Она поглядела на меня.

– Пат. – сказал я. – Но ведь есть еще и нечто третье. Когда прекратится фен, тебе станет лучше и мы уедем отсюда.

Она продолжала испытующе глядеть на меня:

– Вот за тебя я боюсь, Робби. Тебе это всё куда труднее, чем мне.

– Не будем больше говорить об этом, – сказал я.

– А я говорила только для того, чтобы ты не думал, будто я тоскую, – возразила она.

– А я вовсе и не думаю, что ты тоскуешь, – сказал я.

Она положила руку мне на плечо:

– А ты не сделаешь опять так, чтобы играли эти цыгане?

– Ты хочешь слушать?

– Да, любимый.

Я опять включил приемник, и сперва тихо, а потом всё громче и полнее зазвучали в комнате скрипки и флейты и приглушенные арпеджио цимбал.

– Хорошо, – сказала Пат. – Как ветер. Как ветер, который куда-то уносит.

Это был вечерний концерт из ресторана в одном из парков Будапешта. Сквозь звуки музыки иногда слышны были голоса сидевших за столиками, время от време-ни раздавался звонкий, веселый возглас. Можно было себе представить, что там, на острове Маргариты, сейчас каштаны уже покрыты первой листвой, которая бледно мерцает в лунном свете и колеблется, словно от ветра скрипок. Может быть, там теперь теплый вечер и люди сидят на воздухе – и перед ними стаканы с желтым венгерским вином, бегают кельнеры в белых куртках, и цыгане играют; а потом в зеленых весенних сумерках, утомленный, идешь домой; а здесь лежит Пат и улыбается, и она уже никогда не выйдет из этой комнаты и никогда больше не встанет с этой постели.

x x x

Потом внезапно всё пошло очень быстро. На любимом лице таяла живая ткань тела. Скулы выступили, и на висках просвечивали кости. Руки стали тонкими, как у ребенка, рёбра выпирали под кожей, и жар всё чаще сотрясал исхудавшее тело. Сестра приносила кислородные подушки, и врач заходил каждый час.

Однажды к концу дня температура необъяснимо стремительно упала.
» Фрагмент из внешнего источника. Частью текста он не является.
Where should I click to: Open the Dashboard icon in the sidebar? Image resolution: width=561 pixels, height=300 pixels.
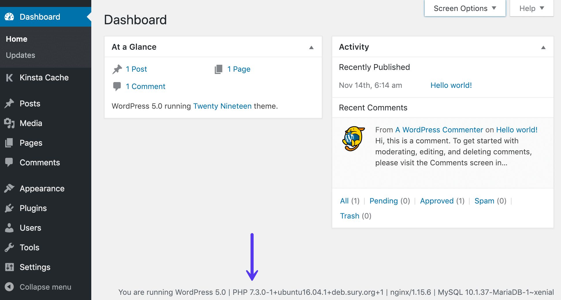10,16
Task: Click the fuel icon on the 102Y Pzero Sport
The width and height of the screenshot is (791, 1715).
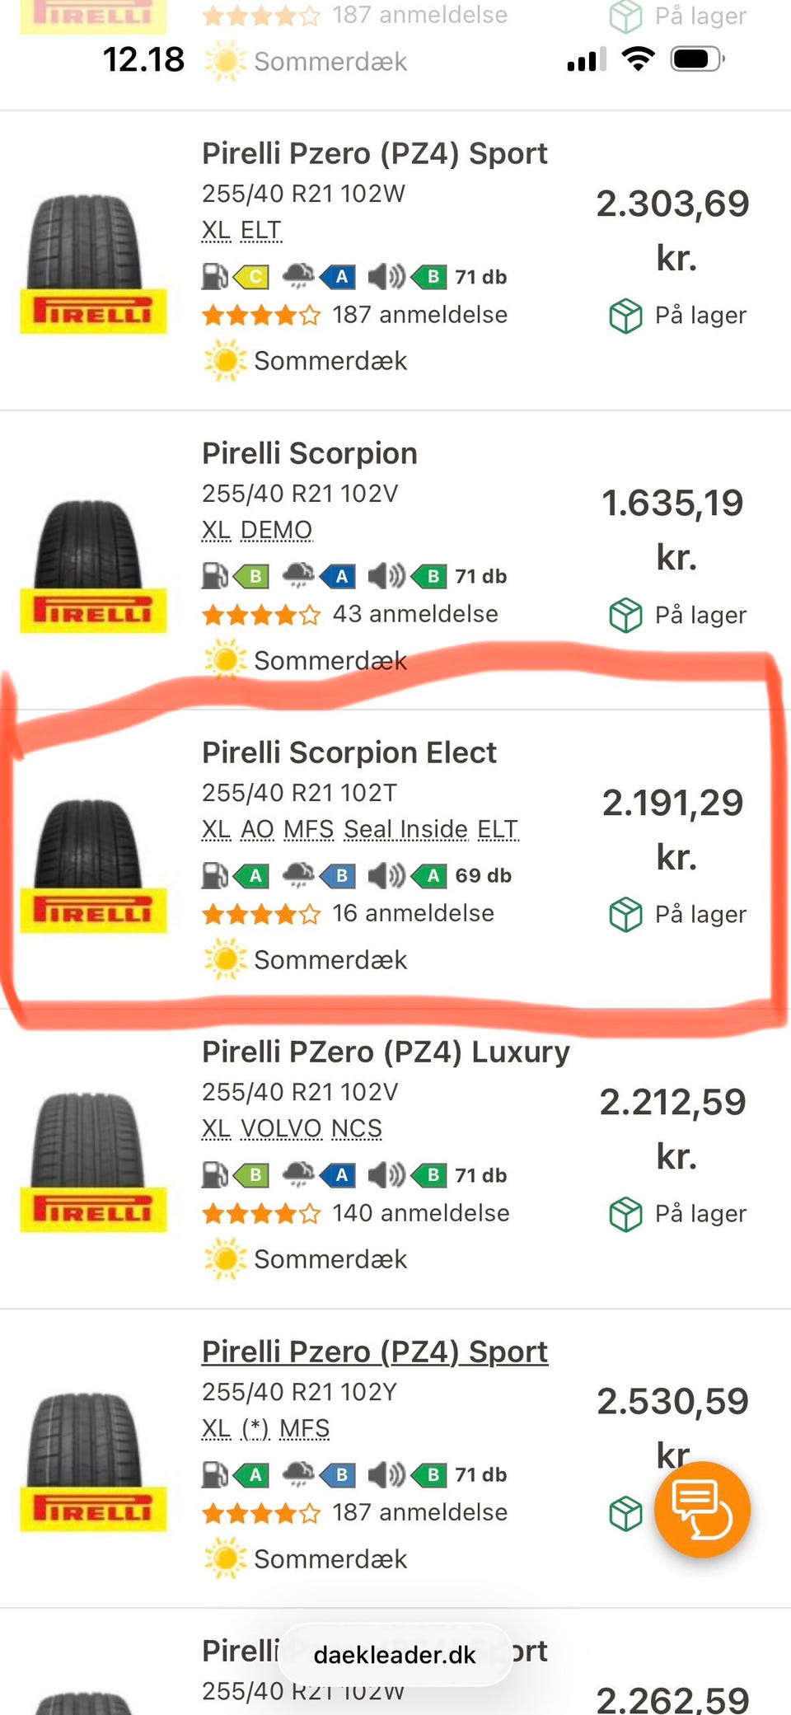Action: pos(215,1474)
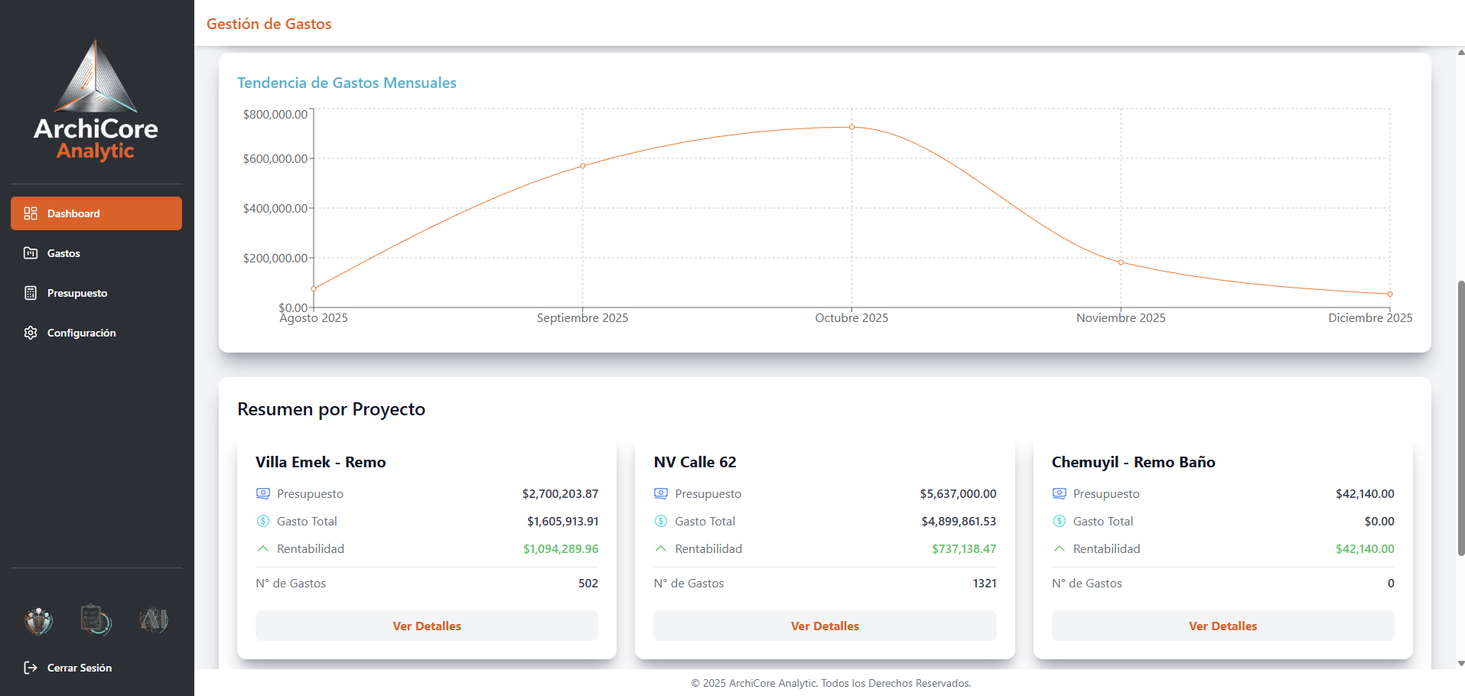The width and height of the screenshot is (1465, 696).
Task: Open the clipboard checklist module icon
Action: tap(96, 620)
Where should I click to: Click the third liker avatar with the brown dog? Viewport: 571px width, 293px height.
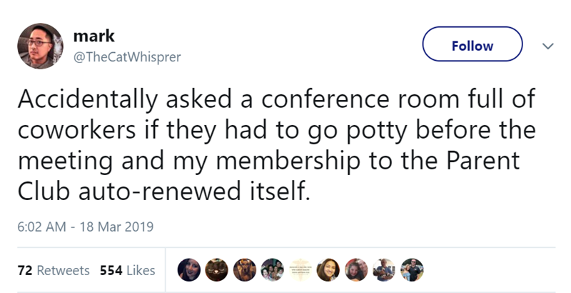(x=243, y=271)
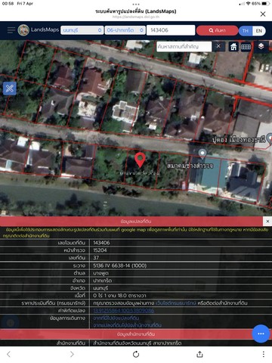Click the red location pin on parcel
272x363 pixels.
tap(140, 160)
Пат пришла в себя и долго смотрела на меня.

– Дай мне зеркало, – прошептала она.

– Зачем тебе зеркало? – спросил я. – Отдохни, Пат. Я думаю, что теперь уже пойдет на поправку. У тебя почти нет жара.

– Нет, – прошептала она своим надломленным, словно перегоревшим голосом. – Дай мне зеркало.

Я обошел кровать, снял со стены зеркало и уронил его. Оно разбилось.

– Прости, пожалуйста, – проговорил я. – Экой я увалень. Вот упало – и вдребезги.

– У меня в сумочке есть еще одно, Робби.

Это было маленькое зеркальце из хромированного никеля. Я мазнул по нему рукой, чтоб заслепить хоть немного, и подал Пат. Она с трудом протерла его и напряженно разглядывала себя.

– Ты должен уехать, милый, – прошептала она.

– Почему? Разве ты меня больше не любишь?

Ты не должен больше смотреть на меня. Ведь это уже не я.

Я отнял у нее зеркальце:

– Эти металлические штуки ни к черту не годятся. Посмотри, как я в нем выгляжу. Бледный и тощий. А ведь я-то загорелый крепыш. Эта штука вся сморщенная.

– Ты должен помнить меня другой, – шептала она. – Уезжай, милый. Я уж сама справлюсь с этим.

Я успокоил ее. Она снова потребовала зеркальце и свою сумочку. Потом стала пудриться, – бледное истощенное лицо, потрескавшиеся губы, глубокие коричневые впадины у глаз. – Вот хоть немного, милый, – сказала она и попыталась улыбнуться. – Ты не должен видеть меня некрасивой.